• _Selected excerpt_
A systematic review of microplastics in coral reef ecosystems: Abundance, distribution, toxicity, and future research directions
This systematic review examined 125 studies on microplastic pollution in coral reef ecosystems. Corals are ingesting microplastics, which can cause tissue damage, stress responses, and impaired growth. Since coral reefs support roughly 25% of all marine species and many fisheries that feed coastal communities, their contamination with microplastics has far-reaching consequences for ocean health and food security.
No short-term effect of sinking microplastics on heterotrophy or sediment clearing in the tropical coral Stylophora pistillata
The tropical coral Stylophora pistillata was exposed to sinking microplastics at concentrations closer to environmentally realistic levels than most prior studies, finding no significant short-term effects on sediment shedding behavior or heterotrophic feeding rates. The study suggests that corals may not be acutely impaired by microplastic concentrations typical of tropical reef environments, though longer-term effects remain unstudied.
Responses of reef building corals to microplastic exposure
Researchers exposed six species of small-polyp stony corals to polyethylene microplastics to characterize their responses and potential health effects. They found that corals interacted with the particles through ingestion and adhesion, with responses varying by species and coral morphology. The study suggests that microplastic exposure could affect reef-building corals, which are already under stress from climate change and ocean acidification.
Future of coral bleaching research
Despite its title, this paper focuses on the science and policy of coral bleaching caused by ocean warming — not microplastic pollution. It outlines a research agenda for an NSF-funded coral bleaching research network, addressing bleaching thresholds, monitoring technology, and conservation policy. Microplastics are not a subject of the paper and it is not relevant to microplastic pollution research.
Microplastics in corals: An emergent threat
A summary of recent research found that microplastics impair coral health through species-specific mechanisms including reduced growth, altered enzymatic activity, increased mucus production, disrupted coral-algae symbiosis, and bleaching — with effects observed even at concentrations below current environmental maxima.

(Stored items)
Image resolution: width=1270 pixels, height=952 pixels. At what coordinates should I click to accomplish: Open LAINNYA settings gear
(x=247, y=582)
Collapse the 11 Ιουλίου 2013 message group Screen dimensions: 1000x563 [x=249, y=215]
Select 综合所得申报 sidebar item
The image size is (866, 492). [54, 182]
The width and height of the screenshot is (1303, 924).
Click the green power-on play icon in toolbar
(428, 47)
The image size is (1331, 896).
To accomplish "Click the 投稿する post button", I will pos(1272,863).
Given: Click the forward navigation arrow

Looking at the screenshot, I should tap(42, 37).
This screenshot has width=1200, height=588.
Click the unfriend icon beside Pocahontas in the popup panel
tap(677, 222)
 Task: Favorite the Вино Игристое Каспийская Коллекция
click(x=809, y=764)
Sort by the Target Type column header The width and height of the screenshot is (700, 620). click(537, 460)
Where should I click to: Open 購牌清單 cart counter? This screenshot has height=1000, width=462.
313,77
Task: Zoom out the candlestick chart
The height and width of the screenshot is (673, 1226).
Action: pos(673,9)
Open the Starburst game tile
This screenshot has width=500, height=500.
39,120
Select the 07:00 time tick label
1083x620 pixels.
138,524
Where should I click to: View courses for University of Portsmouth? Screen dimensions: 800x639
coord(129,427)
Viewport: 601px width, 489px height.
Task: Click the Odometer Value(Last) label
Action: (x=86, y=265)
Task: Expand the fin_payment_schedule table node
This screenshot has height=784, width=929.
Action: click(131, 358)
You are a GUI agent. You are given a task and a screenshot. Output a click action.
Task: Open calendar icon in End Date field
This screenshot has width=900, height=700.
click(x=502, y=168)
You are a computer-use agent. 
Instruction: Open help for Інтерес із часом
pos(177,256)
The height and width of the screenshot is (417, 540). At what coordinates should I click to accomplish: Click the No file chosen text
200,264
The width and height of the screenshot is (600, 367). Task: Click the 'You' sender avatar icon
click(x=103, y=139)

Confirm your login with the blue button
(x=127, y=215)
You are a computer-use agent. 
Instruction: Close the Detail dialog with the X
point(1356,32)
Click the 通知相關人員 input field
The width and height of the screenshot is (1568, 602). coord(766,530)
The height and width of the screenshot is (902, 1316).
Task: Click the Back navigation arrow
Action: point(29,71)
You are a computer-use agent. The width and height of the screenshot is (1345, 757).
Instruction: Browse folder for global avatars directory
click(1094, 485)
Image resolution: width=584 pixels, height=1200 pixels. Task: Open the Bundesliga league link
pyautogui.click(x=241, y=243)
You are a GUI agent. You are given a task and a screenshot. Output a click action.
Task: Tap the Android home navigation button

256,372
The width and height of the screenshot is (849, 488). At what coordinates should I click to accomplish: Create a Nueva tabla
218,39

• _Exercises to complete_
A. Answer the following from the summaries on microplastics and coral reefs:
(i) How many studies did the systematic review examine?
(ii) Which tropical coral was exposed to sinking microplastics?
(iii) How many species of small-polyp stony corals were exposed to polyethylene microplastics?
B. According to the summaries on microplastics and coral reefs, why does the microplastic contamination of coral reefs have far-reaching consequences for ocean health and food security?
C. Continue the summaries on microplastics and coral reefs from where they stop.

• _Responses for each task_
A.
(i) 125 studies.
(ii) Stylophora pistillata.
(iii) Six species.

B. Coral reefs support roughly 25% of all marine species. They also support many fisheries that feed coastal communities. Their contamination with microplastics therefore affects both ocean health and food security.

C.
Patterns, dynamics and consequences of microplastic ingestion by the temperate coral, Astrangia poculata
This study documented microplastic ingestion by the temperate coral Astrangia poculata in Rhode Island, finding that corals readily ingested plastic particles and retained them in their gastrovascular cavity for extended periods. The findings suggest that even non-tropical corals outside heavily polluted regions are regularly exposed to microplastics through their normal filter-feeding behavior.
Effects of Microplastics Exposure on the Acropora sp. Antioxidant, Immunization and Energy Metabolism Enzyme Activities
Researchers exposed Acropora coral fragments to microplastics and measured antioxidant enzyme activity, immune markers, and energy metabolism enzymes, finding that MP exposure elevated oxidative stress and suppressed immune function, with effects worsening at higher concentrations.
Coral reef attributes associated with microplastic exposure
Researchers measured microplastic concentrations in ocean water and coral tissue samples from two coral species in the U.S. Virgin Islands and Florida, providing the first documentation of microplastics in corals from these locations. Most particles identified were cotton or polyester fibers. Surprisingly, higher microplastic levels in coral tissue were positively associated with coral density, rugosity, and percent coral cover, suggesting that microplastics may not have immediate adverse effects on reef health.